* **Records to process**:
────────────────────
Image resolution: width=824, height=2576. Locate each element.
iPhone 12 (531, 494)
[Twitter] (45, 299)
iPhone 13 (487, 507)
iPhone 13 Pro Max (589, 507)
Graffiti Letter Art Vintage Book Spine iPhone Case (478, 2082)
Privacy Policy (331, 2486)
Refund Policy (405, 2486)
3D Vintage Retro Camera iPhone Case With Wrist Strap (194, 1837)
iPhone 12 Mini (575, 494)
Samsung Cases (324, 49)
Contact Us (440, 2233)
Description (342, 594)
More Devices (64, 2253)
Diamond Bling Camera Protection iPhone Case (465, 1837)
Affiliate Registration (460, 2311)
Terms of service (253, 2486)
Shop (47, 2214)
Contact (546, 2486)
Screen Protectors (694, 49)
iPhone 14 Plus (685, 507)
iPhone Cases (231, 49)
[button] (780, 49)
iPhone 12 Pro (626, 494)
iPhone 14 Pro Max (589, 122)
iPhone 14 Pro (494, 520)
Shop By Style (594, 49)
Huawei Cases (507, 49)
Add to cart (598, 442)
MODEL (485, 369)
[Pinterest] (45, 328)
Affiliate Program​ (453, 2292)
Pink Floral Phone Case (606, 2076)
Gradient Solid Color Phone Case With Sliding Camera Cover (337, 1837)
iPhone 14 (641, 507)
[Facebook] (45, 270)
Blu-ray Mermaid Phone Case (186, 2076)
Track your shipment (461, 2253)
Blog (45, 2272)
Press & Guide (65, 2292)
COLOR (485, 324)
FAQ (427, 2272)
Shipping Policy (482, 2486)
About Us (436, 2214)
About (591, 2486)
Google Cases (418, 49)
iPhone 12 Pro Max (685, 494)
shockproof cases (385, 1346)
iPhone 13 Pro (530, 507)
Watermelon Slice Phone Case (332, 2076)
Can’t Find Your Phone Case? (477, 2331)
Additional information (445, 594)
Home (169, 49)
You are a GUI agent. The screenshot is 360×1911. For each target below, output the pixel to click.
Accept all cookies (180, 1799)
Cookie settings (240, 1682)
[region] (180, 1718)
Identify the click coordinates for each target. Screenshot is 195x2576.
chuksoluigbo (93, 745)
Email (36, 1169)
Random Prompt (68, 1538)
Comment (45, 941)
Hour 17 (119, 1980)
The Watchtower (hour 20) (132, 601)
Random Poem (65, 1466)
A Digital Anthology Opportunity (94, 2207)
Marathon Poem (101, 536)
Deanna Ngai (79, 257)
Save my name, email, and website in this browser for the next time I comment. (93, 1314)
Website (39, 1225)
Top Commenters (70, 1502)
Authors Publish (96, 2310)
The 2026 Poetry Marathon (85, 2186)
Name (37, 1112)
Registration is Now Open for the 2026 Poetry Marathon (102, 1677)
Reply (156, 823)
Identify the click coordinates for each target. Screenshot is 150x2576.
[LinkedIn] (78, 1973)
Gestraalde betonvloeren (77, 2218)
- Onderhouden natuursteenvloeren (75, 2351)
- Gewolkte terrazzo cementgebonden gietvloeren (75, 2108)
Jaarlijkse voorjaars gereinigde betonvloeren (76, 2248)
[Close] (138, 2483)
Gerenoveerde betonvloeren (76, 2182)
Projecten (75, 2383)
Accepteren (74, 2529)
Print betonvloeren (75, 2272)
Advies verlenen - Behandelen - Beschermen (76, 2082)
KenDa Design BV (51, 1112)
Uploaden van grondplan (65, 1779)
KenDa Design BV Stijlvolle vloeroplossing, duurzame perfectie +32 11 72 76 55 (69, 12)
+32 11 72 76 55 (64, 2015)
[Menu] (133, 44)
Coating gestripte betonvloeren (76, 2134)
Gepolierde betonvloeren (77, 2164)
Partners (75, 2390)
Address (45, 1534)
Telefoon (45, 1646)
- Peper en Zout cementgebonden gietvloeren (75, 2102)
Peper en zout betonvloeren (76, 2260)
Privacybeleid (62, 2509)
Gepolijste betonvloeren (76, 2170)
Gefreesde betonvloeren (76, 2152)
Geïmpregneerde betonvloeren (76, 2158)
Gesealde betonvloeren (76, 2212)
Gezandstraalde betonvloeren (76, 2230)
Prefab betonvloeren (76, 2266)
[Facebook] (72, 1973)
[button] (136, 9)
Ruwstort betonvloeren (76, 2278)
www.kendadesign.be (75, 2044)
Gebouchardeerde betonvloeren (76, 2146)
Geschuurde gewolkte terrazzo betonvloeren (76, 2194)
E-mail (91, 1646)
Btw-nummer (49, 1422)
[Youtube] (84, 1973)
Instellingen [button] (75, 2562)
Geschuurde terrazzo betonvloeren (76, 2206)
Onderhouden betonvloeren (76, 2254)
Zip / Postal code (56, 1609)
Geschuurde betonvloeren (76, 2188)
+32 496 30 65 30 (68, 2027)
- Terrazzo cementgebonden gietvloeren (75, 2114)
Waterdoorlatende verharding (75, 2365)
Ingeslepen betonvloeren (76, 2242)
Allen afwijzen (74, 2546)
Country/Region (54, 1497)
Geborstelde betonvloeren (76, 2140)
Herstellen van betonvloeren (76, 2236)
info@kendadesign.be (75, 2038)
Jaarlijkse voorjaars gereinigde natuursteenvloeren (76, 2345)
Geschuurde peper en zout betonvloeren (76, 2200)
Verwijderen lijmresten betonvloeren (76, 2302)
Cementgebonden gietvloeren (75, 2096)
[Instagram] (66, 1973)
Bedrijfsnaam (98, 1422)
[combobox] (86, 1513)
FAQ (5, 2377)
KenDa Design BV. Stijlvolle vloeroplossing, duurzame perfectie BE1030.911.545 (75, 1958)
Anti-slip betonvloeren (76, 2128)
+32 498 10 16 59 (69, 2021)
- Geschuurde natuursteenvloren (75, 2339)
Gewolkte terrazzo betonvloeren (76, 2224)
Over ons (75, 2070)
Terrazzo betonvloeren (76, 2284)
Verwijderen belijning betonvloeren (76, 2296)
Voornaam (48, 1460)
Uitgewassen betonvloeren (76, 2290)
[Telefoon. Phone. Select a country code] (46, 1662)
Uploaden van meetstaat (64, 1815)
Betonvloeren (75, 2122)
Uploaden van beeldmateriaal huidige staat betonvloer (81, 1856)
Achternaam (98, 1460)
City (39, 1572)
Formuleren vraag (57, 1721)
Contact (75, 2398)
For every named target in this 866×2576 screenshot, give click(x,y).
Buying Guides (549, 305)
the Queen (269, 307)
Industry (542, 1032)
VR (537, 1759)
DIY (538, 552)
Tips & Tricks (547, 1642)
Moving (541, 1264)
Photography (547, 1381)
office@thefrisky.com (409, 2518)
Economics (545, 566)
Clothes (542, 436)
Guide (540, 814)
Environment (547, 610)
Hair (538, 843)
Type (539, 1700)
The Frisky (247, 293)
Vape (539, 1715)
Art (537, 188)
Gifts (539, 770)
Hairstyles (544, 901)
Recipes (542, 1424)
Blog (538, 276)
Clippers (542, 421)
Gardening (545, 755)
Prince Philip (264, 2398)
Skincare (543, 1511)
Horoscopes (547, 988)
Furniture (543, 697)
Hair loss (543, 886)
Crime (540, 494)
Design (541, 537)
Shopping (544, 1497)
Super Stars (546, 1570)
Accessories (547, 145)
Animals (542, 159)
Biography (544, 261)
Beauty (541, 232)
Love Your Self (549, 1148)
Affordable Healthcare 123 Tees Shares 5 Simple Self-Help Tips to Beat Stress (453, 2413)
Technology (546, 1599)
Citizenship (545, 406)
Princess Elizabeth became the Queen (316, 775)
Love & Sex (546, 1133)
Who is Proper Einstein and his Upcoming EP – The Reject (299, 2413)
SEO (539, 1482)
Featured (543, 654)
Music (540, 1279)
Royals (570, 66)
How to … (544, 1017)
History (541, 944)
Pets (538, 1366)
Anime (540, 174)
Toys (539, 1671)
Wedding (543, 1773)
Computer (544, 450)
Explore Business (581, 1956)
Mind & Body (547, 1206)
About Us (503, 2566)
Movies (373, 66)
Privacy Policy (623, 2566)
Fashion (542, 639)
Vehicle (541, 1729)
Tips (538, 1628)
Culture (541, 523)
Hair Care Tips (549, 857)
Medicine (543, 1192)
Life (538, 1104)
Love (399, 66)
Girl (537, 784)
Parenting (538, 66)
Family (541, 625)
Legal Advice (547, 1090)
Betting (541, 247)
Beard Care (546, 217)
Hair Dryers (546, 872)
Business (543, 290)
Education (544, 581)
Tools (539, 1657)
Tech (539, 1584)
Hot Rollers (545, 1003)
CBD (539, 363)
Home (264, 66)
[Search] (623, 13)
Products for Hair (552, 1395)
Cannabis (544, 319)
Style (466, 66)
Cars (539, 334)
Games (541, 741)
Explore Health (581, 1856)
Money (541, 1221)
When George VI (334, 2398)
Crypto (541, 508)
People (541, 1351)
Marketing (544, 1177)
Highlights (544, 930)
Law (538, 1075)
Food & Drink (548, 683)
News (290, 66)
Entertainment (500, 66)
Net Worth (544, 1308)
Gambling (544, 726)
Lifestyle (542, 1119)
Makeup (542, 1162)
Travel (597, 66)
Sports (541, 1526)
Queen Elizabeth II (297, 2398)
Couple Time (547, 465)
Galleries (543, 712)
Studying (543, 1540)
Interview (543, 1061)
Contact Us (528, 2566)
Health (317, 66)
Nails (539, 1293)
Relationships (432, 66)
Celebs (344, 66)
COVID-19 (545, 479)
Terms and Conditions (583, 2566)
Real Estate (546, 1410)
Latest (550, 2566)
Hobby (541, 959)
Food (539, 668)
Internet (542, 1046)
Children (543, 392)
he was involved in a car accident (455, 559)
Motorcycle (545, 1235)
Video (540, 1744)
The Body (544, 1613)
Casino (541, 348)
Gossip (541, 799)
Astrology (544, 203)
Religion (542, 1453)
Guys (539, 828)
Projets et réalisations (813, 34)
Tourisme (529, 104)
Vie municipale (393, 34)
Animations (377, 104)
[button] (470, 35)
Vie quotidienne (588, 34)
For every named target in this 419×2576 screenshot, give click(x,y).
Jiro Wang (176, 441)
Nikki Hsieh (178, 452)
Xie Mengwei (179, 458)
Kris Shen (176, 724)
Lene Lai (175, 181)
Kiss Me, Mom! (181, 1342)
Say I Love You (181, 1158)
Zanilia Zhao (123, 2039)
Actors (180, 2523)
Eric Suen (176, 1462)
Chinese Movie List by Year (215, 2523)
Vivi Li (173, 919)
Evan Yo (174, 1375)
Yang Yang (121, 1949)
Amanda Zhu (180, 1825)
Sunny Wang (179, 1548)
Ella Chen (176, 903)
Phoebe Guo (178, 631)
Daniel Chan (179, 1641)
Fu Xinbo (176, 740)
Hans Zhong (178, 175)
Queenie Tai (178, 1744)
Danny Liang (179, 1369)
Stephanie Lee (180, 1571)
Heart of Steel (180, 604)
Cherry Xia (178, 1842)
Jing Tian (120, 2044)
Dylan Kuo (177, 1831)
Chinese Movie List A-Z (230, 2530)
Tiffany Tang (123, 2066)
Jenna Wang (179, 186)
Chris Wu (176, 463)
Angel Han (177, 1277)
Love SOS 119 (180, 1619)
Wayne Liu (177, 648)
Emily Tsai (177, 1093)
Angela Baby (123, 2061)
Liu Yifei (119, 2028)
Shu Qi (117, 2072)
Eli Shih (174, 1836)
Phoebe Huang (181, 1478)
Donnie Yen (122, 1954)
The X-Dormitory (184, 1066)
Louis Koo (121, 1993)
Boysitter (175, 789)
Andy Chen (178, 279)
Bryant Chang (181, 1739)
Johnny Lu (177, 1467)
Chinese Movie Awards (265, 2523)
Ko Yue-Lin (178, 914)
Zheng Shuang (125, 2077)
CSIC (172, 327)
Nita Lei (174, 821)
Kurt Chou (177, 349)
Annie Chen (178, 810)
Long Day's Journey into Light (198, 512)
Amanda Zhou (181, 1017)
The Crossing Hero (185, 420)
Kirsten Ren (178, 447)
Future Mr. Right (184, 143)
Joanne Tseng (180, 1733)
────────────────────
* **About this exercise**:
Begin at the first line of the material and transcribe each line exactly. End with the line containing "Diamond Bling Camera", and give nothing else.

* **Written reply**:
Image resolution: width=824, height=2576. Locate each element.
iPhone 12 (531, 494)
[Twitter] (45, 299)
iPhone 13 (487, 507)
iPhone 13 Pro Max (589, 507)
Graffiti Letter Art Vintage Book Spine iPhone Case (478, 2082)
Privacy Policy (331, 2486)
Refund Policy (405, 2486)
3D Vintage Retro Camera iPhone Case With Wrist Strap (194, 1837)
iPhone 12 Mini (575, 494)
Samsung Cases (324, 49)
Contact Us (440, 2233)
Description (342, 594)
More Devices (64, 2253)
Diamond Bling Camera Protection iPhone Case (465, 1837)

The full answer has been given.